Je sens la colère monter en moi.
– Je...ne préfère pas. Tu risque d'être encore plus furieuse, dit-il d'une voix un peu moins assurée, en essayant de m'envelopper. Je recule, bien que j'ai terriblement envie de me retrouver dans ses bras.
– Kyle, s'il te plaît, dis-moi.
– Bon, d'accord!
Il prend le temps de chercher les bons mots.
– Il semblerait que... peut-être, je lui aurais suggéré que tu m'aurais demandé de lui faire passer un message.
– Quel message?
Je suis certaine d'avoir les pupilles complètement dilatées de rage. Je sais déjà où il veut en venir, mais je nous donne un peu de temps, le temps de le laisser avouer, afin de ne pas m'emporter dans les secondes à venir, et me ruer sur lui comme une furie.
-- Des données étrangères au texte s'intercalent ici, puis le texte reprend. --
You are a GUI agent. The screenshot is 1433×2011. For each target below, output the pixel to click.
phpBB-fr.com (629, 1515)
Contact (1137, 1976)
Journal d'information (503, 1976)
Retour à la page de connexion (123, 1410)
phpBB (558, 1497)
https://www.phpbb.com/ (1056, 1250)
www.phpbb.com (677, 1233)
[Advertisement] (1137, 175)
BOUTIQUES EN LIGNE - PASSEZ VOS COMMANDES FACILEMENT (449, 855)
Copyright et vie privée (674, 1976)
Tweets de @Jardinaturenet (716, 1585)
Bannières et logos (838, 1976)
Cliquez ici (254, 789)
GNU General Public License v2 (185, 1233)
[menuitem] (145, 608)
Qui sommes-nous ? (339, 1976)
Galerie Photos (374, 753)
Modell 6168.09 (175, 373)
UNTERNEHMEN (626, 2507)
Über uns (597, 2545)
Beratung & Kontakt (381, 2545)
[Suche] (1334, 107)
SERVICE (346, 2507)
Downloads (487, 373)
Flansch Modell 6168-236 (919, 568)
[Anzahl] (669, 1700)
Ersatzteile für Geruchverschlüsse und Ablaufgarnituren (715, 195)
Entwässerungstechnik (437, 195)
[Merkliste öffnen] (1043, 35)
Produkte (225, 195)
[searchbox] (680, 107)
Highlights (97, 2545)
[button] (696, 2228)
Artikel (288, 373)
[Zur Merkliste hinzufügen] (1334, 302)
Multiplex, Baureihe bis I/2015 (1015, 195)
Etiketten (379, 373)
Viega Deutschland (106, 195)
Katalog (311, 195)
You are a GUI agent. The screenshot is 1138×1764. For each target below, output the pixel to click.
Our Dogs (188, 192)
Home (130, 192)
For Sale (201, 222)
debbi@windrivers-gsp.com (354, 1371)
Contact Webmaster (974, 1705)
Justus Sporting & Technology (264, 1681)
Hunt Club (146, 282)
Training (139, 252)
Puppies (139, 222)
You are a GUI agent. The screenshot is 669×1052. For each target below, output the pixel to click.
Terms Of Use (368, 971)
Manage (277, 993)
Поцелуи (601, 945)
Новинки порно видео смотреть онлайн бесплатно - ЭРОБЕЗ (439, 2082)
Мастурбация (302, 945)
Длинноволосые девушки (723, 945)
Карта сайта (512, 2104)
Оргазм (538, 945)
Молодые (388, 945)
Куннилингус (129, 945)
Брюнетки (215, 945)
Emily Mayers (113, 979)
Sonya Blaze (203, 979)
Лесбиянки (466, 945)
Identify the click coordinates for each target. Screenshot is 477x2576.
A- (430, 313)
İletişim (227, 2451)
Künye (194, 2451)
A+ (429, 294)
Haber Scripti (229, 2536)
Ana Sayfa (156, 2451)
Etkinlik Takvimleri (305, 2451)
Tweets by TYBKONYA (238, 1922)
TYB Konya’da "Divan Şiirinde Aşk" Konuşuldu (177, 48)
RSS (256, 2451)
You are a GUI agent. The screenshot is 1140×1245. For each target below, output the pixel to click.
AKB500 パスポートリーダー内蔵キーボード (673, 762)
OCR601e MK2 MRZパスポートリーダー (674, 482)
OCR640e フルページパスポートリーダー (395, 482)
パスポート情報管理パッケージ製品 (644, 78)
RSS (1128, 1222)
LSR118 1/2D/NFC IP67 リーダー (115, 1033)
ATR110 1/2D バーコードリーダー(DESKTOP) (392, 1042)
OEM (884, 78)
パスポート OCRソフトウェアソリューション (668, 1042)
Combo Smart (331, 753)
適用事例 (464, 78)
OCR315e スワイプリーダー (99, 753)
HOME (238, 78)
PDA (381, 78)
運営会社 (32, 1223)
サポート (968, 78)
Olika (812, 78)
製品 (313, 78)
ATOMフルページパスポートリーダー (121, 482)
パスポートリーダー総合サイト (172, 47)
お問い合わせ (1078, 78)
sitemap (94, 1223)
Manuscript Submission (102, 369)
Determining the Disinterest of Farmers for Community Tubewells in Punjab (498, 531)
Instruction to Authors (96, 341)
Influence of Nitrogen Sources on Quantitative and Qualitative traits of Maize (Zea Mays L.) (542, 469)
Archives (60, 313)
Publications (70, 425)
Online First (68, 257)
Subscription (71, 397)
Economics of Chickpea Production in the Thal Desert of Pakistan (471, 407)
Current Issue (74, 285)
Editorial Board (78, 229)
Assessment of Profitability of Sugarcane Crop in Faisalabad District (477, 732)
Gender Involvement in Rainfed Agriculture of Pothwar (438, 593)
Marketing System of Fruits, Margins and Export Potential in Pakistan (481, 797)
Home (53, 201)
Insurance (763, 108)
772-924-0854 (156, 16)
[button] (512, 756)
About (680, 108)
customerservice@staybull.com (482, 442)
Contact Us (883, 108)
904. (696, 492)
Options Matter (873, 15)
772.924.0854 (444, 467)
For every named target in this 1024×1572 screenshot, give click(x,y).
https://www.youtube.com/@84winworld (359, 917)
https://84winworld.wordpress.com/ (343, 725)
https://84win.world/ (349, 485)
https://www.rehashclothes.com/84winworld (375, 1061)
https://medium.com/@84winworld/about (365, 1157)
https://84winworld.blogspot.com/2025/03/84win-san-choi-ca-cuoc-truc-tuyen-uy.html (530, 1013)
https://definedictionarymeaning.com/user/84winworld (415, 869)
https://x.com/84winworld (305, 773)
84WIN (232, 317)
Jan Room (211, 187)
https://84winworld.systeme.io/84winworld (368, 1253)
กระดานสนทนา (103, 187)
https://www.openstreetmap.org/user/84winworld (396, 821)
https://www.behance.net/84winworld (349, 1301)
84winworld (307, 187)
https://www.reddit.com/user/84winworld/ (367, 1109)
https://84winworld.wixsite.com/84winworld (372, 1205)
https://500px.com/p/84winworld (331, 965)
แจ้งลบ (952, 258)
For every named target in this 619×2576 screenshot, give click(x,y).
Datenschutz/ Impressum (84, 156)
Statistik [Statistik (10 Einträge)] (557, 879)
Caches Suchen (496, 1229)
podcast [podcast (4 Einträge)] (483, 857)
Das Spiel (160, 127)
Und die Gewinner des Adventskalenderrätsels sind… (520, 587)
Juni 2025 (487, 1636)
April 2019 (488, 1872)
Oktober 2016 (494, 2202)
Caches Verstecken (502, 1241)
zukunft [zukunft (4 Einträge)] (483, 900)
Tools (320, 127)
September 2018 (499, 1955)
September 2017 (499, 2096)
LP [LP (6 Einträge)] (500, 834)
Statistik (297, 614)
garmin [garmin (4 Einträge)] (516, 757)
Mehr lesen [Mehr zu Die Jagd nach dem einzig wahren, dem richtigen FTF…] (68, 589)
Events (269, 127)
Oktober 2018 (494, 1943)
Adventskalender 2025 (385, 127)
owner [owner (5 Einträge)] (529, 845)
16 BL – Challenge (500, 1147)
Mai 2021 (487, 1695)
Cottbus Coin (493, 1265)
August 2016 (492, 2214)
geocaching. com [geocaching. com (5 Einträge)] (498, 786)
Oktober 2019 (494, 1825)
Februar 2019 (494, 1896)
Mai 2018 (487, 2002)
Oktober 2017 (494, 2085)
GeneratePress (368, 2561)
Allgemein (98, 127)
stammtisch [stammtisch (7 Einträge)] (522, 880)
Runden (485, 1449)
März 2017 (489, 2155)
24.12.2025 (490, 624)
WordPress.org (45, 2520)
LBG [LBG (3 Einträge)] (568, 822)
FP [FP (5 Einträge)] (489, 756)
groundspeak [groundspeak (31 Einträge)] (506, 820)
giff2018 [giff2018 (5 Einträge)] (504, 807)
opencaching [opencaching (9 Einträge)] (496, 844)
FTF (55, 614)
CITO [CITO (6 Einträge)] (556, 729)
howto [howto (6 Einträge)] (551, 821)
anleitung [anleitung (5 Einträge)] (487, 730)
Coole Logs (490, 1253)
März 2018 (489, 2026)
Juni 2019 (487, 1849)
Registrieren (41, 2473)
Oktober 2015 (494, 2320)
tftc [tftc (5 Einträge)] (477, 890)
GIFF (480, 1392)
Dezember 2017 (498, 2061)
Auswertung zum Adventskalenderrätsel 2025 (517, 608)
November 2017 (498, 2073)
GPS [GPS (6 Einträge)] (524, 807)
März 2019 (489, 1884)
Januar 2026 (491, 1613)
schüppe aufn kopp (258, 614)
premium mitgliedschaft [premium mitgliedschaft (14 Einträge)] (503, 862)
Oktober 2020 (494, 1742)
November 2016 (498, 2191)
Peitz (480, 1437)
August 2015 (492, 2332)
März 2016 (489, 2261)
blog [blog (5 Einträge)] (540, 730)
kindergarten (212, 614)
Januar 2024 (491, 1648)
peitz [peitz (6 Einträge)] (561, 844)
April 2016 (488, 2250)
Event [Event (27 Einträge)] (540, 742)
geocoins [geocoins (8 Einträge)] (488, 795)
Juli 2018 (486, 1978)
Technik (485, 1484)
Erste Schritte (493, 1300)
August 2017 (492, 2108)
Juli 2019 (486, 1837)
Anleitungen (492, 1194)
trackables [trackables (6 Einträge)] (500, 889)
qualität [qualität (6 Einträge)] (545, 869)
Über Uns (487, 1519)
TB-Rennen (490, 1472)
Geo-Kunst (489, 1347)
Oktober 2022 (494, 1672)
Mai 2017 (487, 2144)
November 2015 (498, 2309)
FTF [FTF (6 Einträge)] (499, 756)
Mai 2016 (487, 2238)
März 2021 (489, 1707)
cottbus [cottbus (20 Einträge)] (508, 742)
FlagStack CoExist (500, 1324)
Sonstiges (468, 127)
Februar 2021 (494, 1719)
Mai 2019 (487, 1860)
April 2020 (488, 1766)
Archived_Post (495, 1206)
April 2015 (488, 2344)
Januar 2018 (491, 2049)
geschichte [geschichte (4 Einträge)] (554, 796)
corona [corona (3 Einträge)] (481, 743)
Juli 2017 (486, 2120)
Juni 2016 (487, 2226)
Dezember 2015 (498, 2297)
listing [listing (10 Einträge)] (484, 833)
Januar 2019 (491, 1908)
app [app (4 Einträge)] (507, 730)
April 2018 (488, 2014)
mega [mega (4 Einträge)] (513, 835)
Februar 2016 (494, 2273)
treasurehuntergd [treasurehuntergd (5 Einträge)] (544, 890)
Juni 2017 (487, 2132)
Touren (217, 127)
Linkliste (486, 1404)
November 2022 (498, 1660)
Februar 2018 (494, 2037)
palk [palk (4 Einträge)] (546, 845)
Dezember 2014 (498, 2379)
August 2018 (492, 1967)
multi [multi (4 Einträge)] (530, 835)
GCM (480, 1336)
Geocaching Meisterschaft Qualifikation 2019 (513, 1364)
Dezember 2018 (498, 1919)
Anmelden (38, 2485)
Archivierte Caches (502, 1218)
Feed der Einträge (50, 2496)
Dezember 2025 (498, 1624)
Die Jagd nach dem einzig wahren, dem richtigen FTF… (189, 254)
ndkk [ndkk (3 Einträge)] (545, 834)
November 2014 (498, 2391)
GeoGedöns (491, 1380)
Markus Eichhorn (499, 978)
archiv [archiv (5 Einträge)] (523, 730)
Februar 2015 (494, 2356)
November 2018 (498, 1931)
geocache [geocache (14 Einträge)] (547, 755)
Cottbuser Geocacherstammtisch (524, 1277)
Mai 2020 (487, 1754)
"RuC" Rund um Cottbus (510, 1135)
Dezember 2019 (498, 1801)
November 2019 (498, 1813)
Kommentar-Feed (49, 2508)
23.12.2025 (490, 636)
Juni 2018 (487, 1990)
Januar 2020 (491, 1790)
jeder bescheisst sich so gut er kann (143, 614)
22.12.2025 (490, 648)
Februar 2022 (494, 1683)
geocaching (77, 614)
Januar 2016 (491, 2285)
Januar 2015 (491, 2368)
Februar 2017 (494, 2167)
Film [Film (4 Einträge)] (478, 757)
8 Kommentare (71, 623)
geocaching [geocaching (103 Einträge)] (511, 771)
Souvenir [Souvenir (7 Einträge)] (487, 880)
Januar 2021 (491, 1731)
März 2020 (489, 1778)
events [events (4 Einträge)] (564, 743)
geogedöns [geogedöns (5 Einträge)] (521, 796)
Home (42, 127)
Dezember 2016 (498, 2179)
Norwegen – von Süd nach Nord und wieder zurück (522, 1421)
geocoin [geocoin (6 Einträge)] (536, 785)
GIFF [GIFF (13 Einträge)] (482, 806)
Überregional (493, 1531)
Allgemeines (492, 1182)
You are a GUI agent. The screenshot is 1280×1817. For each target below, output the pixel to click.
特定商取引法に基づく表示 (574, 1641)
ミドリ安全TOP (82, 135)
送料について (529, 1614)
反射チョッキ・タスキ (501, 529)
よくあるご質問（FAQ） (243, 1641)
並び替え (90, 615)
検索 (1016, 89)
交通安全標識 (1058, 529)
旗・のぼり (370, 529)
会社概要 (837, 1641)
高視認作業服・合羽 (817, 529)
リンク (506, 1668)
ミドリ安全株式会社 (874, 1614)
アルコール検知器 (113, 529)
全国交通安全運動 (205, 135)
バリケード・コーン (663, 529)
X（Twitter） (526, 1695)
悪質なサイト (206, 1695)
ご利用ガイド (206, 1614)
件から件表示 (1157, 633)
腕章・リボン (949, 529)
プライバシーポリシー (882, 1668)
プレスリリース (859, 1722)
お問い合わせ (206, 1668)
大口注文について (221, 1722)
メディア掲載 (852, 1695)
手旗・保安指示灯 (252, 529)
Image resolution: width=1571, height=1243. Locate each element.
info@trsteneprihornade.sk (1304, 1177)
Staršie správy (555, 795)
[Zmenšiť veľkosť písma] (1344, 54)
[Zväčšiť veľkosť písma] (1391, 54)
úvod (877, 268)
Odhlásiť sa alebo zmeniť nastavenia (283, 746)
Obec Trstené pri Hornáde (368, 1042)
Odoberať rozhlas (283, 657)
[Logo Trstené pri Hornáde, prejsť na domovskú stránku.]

– Eh bien, que tu lui aurais demandé, disons... suppliée, de venir te rejoindre. Mais que je ne me souvenais pas de l'endroit où tu sortais.
Je reste silencieuse, ferme les yeux, essayant d'ingérer ses paroles. Vraiment, il ne vaut mieux pas que je parle, ou je risque de lui exploser à la figure.
– Et je lui aurais aussi suggéré de t'envoyer un message pour savoir où tu allais.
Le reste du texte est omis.